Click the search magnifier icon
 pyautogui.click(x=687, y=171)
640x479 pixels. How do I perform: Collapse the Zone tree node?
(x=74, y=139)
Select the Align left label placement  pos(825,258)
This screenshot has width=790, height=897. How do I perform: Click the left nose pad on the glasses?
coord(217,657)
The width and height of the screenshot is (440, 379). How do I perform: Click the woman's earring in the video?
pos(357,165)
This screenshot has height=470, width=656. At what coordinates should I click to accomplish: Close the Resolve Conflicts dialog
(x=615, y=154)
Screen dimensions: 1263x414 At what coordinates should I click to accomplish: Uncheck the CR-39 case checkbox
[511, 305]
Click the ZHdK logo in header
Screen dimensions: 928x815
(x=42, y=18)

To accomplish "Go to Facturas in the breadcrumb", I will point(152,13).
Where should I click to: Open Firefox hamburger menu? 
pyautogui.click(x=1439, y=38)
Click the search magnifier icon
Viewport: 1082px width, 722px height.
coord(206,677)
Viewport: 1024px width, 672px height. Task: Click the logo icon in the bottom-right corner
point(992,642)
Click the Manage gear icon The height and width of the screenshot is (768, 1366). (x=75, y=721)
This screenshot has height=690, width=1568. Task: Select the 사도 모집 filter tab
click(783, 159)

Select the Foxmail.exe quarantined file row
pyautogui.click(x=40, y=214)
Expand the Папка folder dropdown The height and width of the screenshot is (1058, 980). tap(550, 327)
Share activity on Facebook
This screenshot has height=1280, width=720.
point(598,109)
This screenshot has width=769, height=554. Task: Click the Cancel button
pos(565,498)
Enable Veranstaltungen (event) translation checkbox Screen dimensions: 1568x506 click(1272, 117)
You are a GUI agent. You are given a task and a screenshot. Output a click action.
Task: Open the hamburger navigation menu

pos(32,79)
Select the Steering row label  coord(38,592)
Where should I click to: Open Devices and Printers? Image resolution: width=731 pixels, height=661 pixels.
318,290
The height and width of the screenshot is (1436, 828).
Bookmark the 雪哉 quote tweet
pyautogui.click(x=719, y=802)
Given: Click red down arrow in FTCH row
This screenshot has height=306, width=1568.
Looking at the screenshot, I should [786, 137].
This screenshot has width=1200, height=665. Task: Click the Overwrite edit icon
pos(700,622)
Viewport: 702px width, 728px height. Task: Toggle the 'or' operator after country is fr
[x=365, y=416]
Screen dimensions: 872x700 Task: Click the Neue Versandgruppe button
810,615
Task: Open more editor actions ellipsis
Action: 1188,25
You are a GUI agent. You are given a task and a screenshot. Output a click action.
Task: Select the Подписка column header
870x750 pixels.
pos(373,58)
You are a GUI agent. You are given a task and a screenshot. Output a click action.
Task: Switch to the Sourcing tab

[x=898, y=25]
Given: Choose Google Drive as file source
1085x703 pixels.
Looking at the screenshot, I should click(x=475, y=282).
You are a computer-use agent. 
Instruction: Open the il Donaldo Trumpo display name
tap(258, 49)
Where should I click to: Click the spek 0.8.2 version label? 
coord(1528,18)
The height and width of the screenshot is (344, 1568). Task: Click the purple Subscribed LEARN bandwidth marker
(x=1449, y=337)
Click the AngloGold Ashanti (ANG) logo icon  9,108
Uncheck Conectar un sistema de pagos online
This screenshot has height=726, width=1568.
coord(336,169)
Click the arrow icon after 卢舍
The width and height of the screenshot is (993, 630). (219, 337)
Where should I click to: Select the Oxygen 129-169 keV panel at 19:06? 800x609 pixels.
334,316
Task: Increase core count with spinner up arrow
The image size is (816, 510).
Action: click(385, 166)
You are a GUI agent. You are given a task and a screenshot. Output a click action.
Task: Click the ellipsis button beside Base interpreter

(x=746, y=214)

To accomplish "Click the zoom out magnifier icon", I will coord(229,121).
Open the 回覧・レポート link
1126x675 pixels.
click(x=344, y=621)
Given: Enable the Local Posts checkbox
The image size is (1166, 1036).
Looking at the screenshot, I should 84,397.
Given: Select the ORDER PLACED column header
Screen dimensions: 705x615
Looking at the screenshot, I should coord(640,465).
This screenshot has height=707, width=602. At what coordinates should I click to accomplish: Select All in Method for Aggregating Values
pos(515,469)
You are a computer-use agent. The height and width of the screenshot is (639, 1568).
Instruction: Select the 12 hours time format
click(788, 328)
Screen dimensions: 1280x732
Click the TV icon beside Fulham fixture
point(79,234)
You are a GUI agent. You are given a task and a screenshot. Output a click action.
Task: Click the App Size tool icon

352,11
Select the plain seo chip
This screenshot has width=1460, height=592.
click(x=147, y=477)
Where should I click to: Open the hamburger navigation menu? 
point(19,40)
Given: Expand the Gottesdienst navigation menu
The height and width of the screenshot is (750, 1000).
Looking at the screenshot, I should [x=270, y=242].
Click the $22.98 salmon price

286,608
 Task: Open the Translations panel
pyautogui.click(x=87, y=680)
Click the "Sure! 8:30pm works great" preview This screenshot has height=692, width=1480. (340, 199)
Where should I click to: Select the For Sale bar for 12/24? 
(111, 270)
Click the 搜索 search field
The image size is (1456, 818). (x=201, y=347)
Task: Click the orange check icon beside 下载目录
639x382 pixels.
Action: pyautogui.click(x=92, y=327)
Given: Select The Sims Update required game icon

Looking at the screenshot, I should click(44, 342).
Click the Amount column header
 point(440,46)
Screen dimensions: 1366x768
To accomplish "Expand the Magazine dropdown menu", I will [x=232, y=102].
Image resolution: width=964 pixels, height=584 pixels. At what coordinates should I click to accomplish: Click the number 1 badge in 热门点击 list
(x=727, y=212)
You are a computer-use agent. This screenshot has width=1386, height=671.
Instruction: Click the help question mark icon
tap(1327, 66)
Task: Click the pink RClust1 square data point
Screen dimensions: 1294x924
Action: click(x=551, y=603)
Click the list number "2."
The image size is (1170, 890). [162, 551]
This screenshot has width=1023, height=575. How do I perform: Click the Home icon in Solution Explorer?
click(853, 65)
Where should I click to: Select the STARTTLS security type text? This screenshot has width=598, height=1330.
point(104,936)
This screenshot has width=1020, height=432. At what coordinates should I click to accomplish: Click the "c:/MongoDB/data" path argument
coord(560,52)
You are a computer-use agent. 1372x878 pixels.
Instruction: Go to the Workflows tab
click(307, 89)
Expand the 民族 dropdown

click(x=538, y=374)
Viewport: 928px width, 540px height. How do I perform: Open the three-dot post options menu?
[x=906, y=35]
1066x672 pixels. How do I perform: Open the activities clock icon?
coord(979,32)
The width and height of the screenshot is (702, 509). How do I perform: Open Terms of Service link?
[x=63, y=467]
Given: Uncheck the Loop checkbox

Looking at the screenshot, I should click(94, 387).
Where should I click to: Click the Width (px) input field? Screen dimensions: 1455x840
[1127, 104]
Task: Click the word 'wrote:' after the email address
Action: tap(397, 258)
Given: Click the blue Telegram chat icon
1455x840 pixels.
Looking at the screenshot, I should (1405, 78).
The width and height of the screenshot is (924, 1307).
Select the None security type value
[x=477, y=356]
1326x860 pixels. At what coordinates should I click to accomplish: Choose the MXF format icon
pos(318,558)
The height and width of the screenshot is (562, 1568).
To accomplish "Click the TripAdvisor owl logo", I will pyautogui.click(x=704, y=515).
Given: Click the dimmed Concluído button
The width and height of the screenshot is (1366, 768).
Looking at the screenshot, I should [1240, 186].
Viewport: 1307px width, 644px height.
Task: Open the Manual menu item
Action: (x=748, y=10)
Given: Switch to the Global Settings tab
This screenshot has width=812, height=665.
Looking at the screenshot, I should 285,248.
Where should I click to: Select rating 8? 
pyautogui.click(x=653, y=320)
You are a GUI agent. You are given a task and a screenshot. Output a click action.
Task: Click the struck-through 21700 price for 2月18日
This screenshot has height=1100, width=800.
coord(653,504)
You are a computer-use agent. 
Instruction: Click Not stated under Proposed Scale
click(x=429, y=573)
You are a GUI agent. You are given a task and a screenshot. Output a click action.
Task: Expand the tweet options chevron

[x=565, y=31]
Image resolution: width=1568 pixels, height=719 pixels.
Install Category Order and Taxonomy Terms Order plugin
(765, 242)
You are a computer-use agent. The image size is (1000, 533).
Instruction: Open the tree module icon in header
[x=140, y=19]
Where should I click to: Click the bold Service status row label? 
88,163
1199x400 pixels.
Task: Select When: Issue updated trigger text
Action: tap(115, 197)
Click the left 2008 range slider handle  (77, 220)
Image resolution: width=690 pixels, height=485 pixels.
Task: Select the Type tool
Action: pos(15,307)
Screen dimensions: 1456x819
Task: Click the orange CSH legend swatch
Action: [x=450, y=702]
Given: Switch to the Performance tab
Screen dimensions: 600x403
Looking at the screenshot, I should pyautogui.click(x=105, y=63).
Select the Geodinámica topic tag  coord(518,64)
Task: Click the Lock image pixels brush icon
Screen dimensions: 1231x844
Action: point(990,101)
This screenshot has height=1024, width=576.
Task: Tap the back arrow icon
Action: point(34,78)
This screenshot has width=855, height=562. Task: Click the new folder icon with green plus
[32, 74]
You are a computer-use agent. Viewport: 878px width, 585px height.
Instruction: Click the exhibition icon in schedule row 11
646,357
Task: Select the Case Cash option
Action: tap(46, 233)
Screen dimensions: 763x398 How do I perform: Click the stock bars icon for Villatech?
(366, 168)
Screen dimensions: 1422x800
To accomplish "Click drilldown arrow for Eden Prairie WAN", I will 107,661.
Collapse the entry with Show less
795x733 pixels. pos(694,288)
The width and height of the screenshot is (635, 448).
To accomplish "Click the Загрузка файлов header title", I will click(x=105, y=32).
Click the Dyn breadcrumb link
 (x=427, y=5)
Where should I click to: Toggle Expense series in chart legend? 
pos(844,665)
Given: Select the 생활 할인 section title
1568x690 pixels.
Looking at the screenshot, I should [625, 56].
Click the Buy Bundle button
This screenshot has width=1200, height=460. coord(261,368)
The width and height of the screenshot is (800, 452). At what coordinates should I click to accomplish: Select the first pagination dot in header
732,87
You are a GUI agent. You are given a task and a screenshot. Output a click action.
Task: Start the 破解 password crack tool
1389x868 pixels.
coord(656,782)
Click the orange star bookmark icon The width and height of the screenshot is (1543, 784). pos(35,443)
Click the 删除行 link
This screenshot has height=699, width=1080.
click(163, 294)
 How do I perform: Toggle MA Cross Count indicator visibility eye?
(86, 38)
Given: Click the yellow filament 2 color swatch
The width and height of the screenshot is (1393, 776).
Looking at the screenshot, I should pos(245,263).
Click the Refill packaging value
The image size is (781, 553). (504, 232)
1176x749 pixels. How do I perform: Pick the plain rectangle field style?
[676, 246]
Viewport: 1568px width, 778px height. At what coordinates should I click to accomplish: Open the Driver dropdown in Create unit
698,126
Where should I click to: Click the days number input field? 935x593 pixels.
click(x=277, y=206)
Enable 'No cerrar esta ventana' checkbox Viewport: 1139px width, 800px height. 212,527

Stated problem |
Reproduce the records from the line with "Given: Select the ORDER PLACED column header" to the line with "pos(515,469)", replacing "column header" with "column heading" and leaving everything else as it is.

Expected output |
Given: Select the ORDER PLACED column heading
Screen dimensions: 705x615
Looking at the screenshot, I should coord(640,465).
This screenshot has height=707, width=602. At what coordinates should I click to accomplish: Select All in Method for Aggregating Values
pos(515,469)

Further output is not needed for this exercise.